In response, Governor Daniels told state agencies to cut their costs by 5%, meaning some projects will be postponed and some jobs left unfilled. K-12 and higher education funding, Medicaid, and teacher pension won’t be affected. The State Budget Agency said these predictions and cuts only intensified the need for tax reform in 2008.
Beginning in 2008, small tax-exempt organizations will have a new filing requirement. It’s short, easy, and electronic—the new e-Postcard. If you are a tax-exempt organization that normally has annual gross receipts up to $25,000 and does not have to file Form 990 or 990-EZ, you must file the e-Postcard. It is due by the fifteenth day of the fifth month after the close of your tax year—e.g., if your organization operates on a calendar year, the e-Postcard is due by May 15 of the following year.
What happens if you don’t file? You risk losing your tax-exempt status! If you think this new filing requirement may apply to your organization, go to www.irs.gov/eo for complete details, and while you’re there sign up for Exempt Organization’s free e-mail newsletter, EO Update, to receive up-to-date information on the charity pages of www.irs.gov.

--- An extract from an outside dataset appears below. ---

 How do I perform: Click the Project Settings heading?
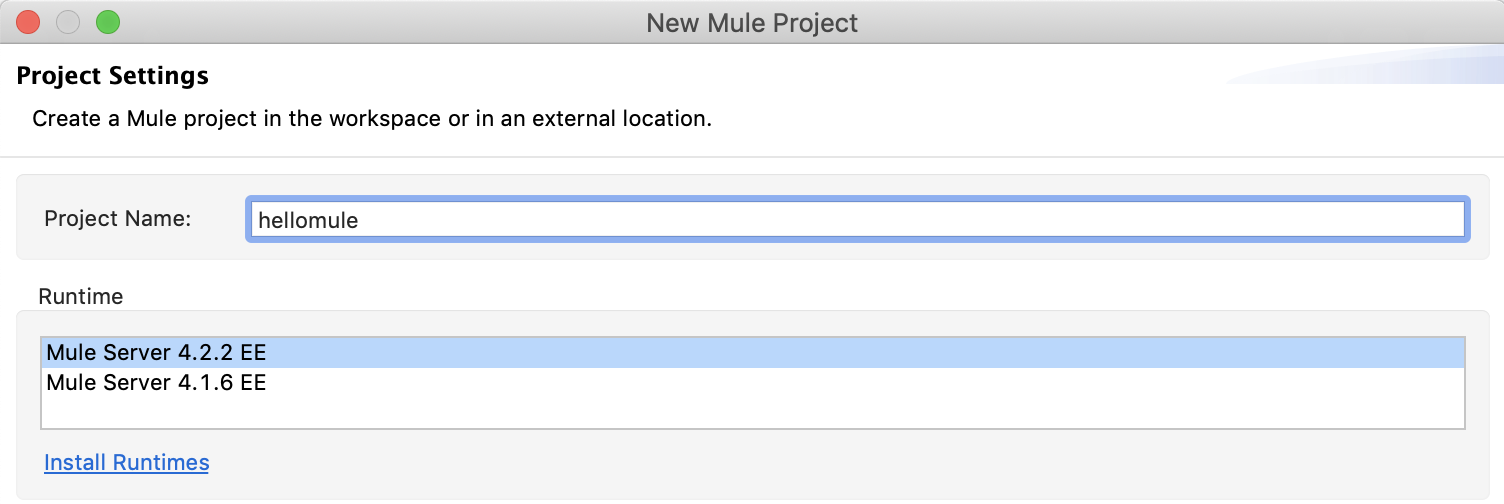(113, 76)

Do you collaborate much with religious congregations in your hometown? Probably so, but just in case, a new report is worth noting. The Roundtable on Religion and Social Welfare Policy reports 69% of faith groups provide marriage counseling; 65% have a food pantry; 59% do family counseling; 59% have senior services; 48% offer emergency clothing; 37% program youth mentoring; and 32% have prison ministries. In addition, 16-24% have soup kitchens, alcohol/drug treatment, homeless shelter, after-school programs, health education, day care, and community development. The new report is at www.pewtrusts.org/news_room_ektid31928.aspx.

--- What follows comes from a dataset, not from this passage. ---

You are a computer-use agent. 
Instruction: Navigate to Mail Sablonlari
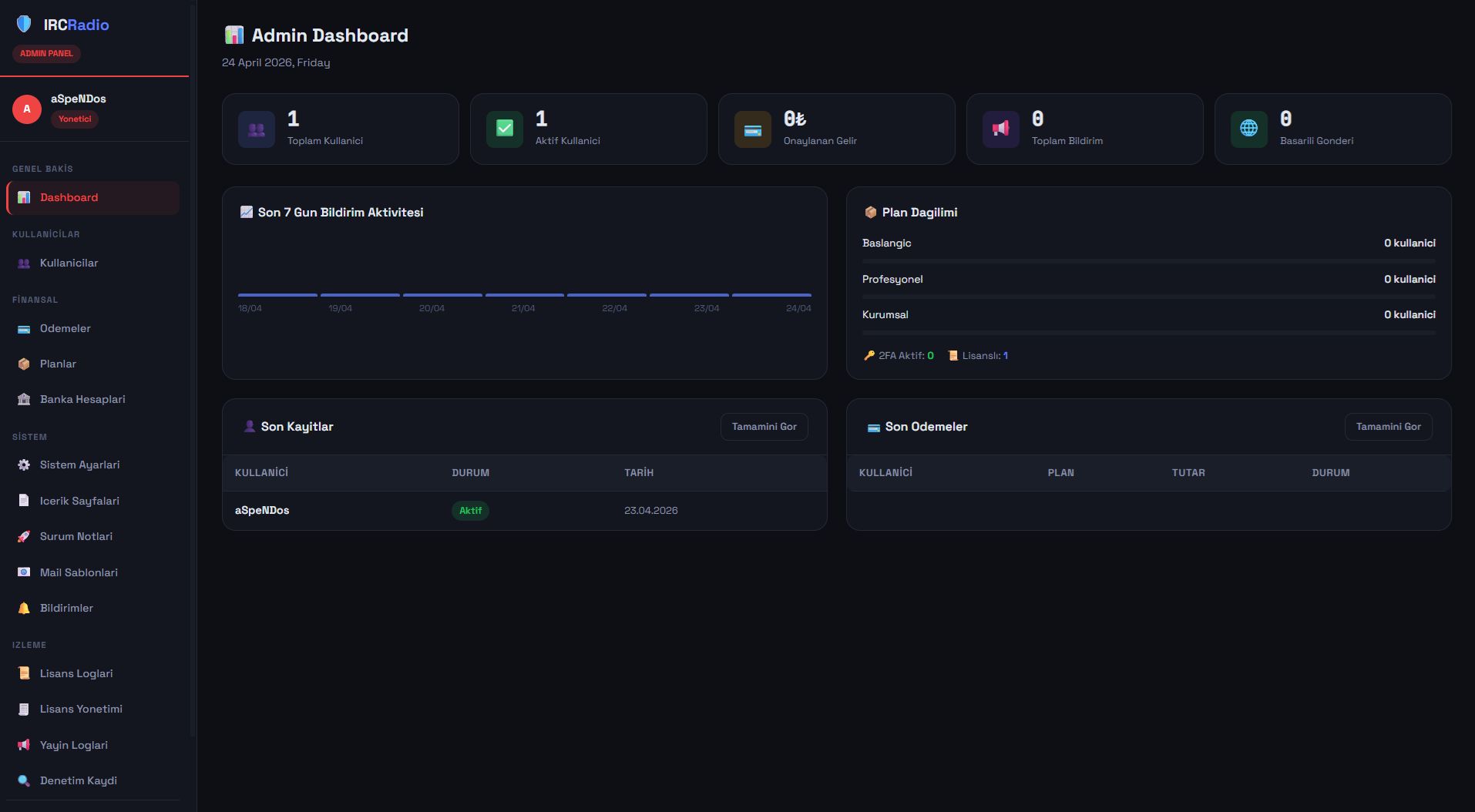coord(79,573)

In the past 4 years, less than 10% of congregations sought government grants for their social services. The 15% of congregations with the most “comprehensive” such programs averaged applying for 25 and getting 3 at about $665,000 each. The most common reason for not seeking these grants was a concern over “external controls,” yet more are likely to seek government grants in the near future.
About twice as many congregations sought grants from private sources—18% overall and 29% of congregations with “comprehensive” services. They applied for fewer government grants, received funding from half they sought, and averaged $134,000 per grant—or 20% of the average government grant.